Thank you. I keep doubting myself but I know I need to do this. It has been too long. I wish I could just up and leave today with the dc but I can't. We were meant to go for a meal out tomorrow as dc are staying with family for the night. I don't know what to do now. I feel like I want to move quickly but should probably move slowly. Maybe even pretend everything is fine to him until I get things straight and make a plan.

OP posts:
MrsBaublesDylan · 21/01/2022 16:08

I would start working ion an exit plan. Don't try and talk to him because he is who he is and won't change.

You need to start with housing and finances. Don't worry about he emotional side just yet, put all your energy into the practicalities.

There is an element of exhibitionism to your husband's perversion, similar to a flasher.

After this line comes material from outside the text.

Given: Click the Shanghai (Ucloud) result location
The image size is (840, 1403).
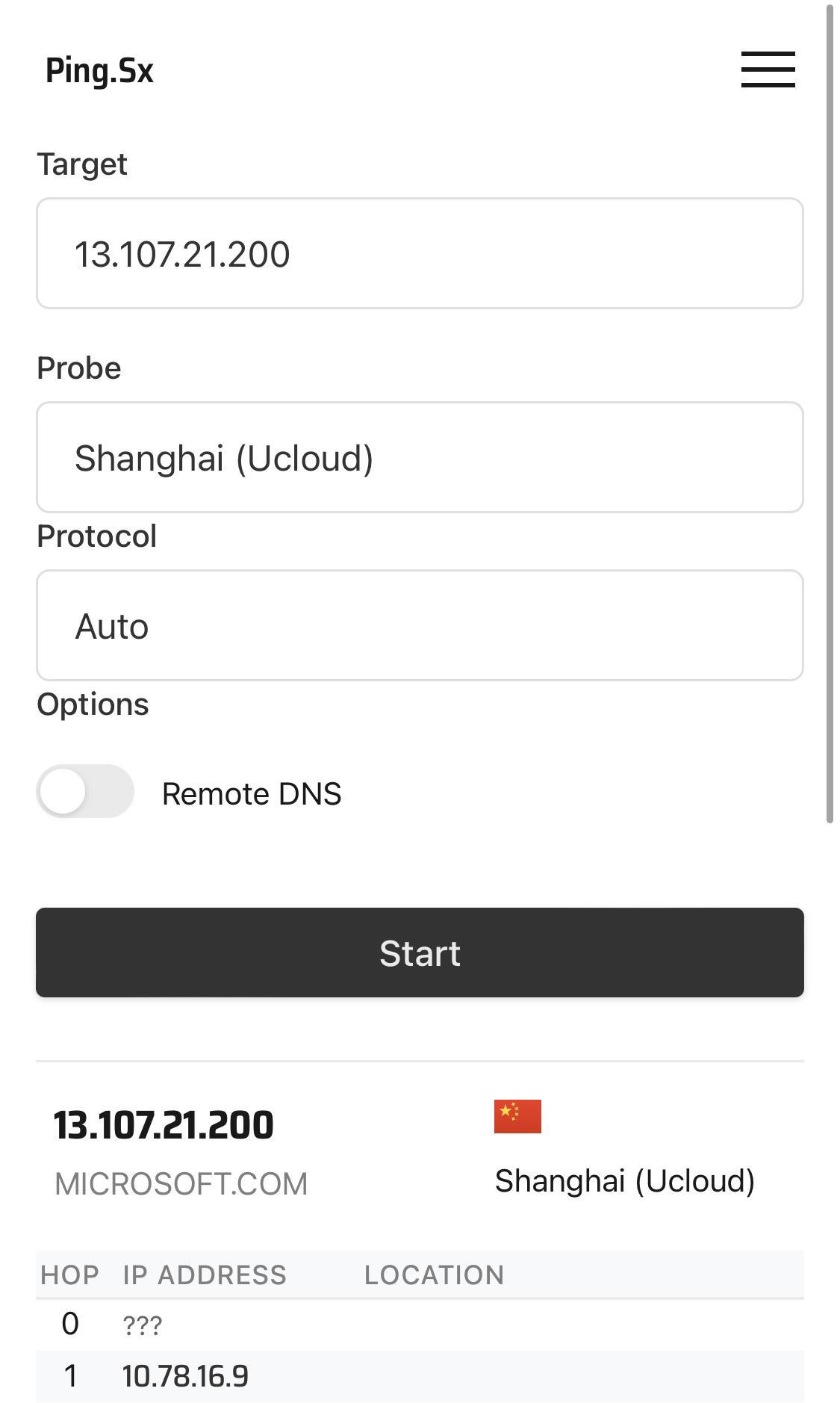Looking at the screenshot, I should pyautogui.click(x=624, y=1181).
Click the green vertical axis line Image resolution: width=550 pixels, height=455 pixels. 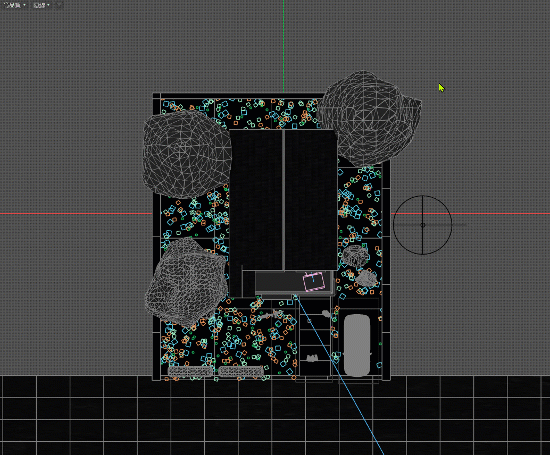pyautogui.click(x=283, y=46)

Being caught wanking by you or your dd excited him. He did it in the kitchen because the risk of being caught turned him on.

You need to get out and keep your dd safe from him. I would log his behaviour with SS.

The NSPCC have got some very good info on their website about what constitutes sexual abuse. Your dh groping you with children around is also abusive.

Lady089 · 21/01/2022 16:13

That is gross. If you want to have a wank, then wank but not in part of the house that he could easily be seen. Could he really not wait until she was in bed and went to the bathroom and had a private wank there Confused This would be a huge issue for me.

MrsBaublesDylan · 21/01/2022 16:16

I grew up very aware of my Dad's sexual desires - watching porn, wanting sex with my Mum but not getting it etc.

Both me and one of my siblings ending up seeing something horrific which I won't go into but it's not impossible for your dc to end up traumatised by her Dad's behaviour in a similar way.

My parents were both very ordinary, overweight, middle aged, middle class people.

Sadly my Mum was an even worse person than my Dad so there was no one to save me, but you can save your dc.

Santahasjoinedww · 21/01/2022 16:16

Being that desperate for a wank is bordering on needing therapy ground surely?
Hell those needing a caffeine fix aren't running for the kitchen that quick..

primarium · 21/01/2022 16:25

I actually agree with MMmomDD

IrishMama2015 · 21/01/2022 16:41

My dad was a lovely normal man. Yet our relationship is forever tainted by me walking in on him during the daytime in the sitting room doing the business to himself watching porn on tv. Many times at night when we were upstairs in bed as teenagers and we would be watching tv in our rooms and the sky channel would would change to porn suddenly and it was being operated by my dad downstairs alone while my mom worked. I've never ever told anyone, he doesn't even know I saw him. I ran out and was horrified and terrified of what I had seen and of him. It made me feel sick and unsafe and frightened. This would be the end of my marriage for me

CreatingHavoc · 21/01/2022 17:06

That's awful @MrsBaublesDylan and @IrishMama2015 so sad that you've had your relationships with your parents tainted in that way.

I will figure out an exit plan, hopefully with the help of my mum and my friends. I can't risk my dc growing up being traumatised by his behaviour.